La fe y la sabiduría forman una sola esfera; la sabiduría y la literatura forman otra distinta. Donde mejor fusiona Agustín ambas esferas, para mí, es en su clamor de la sección 154 de: An Augustine Synthesis (1958), de Erich Przywara:
Estos días no tienen ser verdadero; pasan casi antes de llegar; y cuando llegan no pueden continuar; se aprietan uno contra otro, se siguen el uno al otro, y en su avance no tienen freno. El pasado no puede volver; lo que se espera es algo que también pasará; como aún no ha llegado, no puede poseerse; cuando llegue, no podremos retenerlo. Y así se pregunta el Salmista: «Cuál es la medida de mis días» (Salmos, 38,5), cuál es, no cuál no es; y (pues eso me plantea una dificultad aún mayor y más desconcertante) qué es y qué no es al mismo tiempo. Pues no podemos decir que eso es , pues no prosigue, ni tampoco que no es, pues llega y pasa. Es ese absoluto ES, ese verdadero ES, ese ES en el sentido estricto de la palabra, lo que anhelo, ese ES que está en el Jerusalén que es la novia de mi Señor, donde no habrá muerte, donde no habrá imperfección, donde el día no pasará, sino que permanecerá, un día al que no precede ayer ni sucede mañana. Esta medida de mis días, que es , digo, házmela saber, Señor.

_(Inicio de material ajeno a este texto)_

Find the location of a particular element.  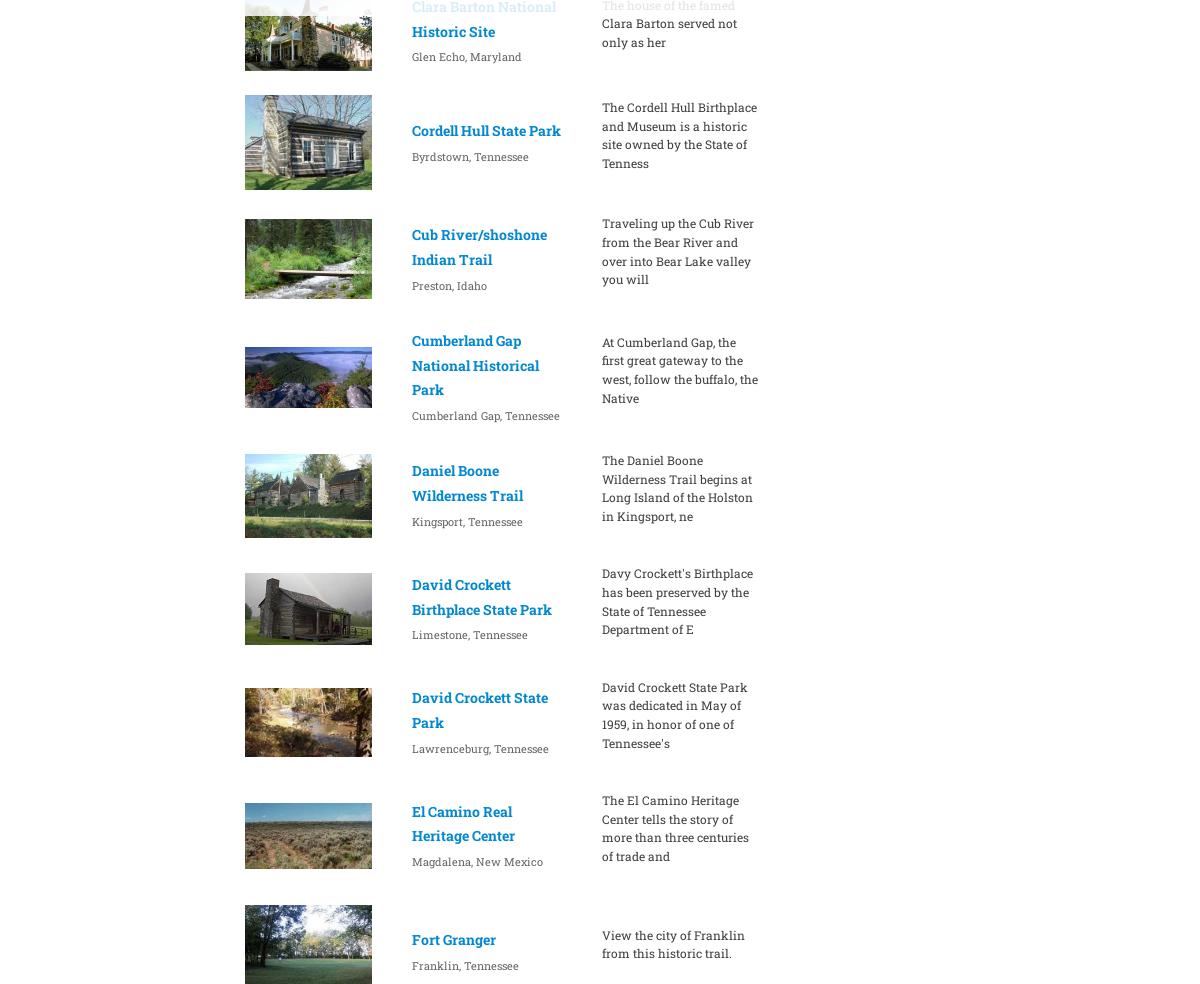

'The El Camino Heritage Center tells the story of more than three centuries of trade and' is located at coordinates (674, 826).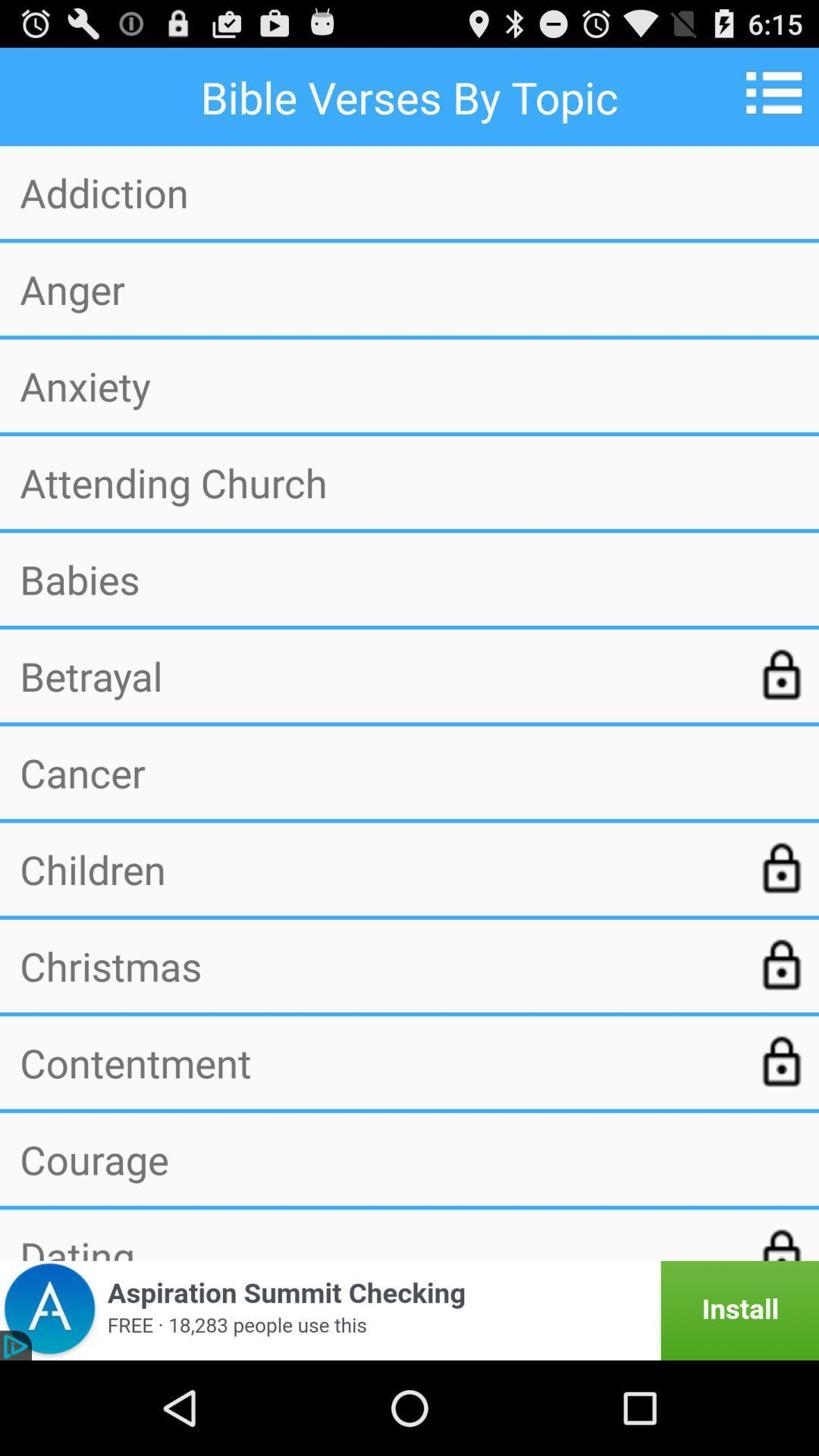 The height and width of the screenshot is (1456, 819). I want to click on the anxiety app, so click(410, 385).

Proust, meditando de igual modo, encuentra su fe en el arte. Agustín apela a Dios, cuya novia es Jerusalén, la Ciudad de Dios. La sabiduría de Agustín rechaza ir en busca del tiempo perdido. El lector no tiene por qué elegir entre Proust y san Agustín. Si uno introdujera a san Pablo en la pugna, entonces sí habría que elegir: «El último enemigo a destruir es la muerte». Agustín nunca deja de leer a Virgilio y anhela la orilla más lejana, que él llama Jerusalén.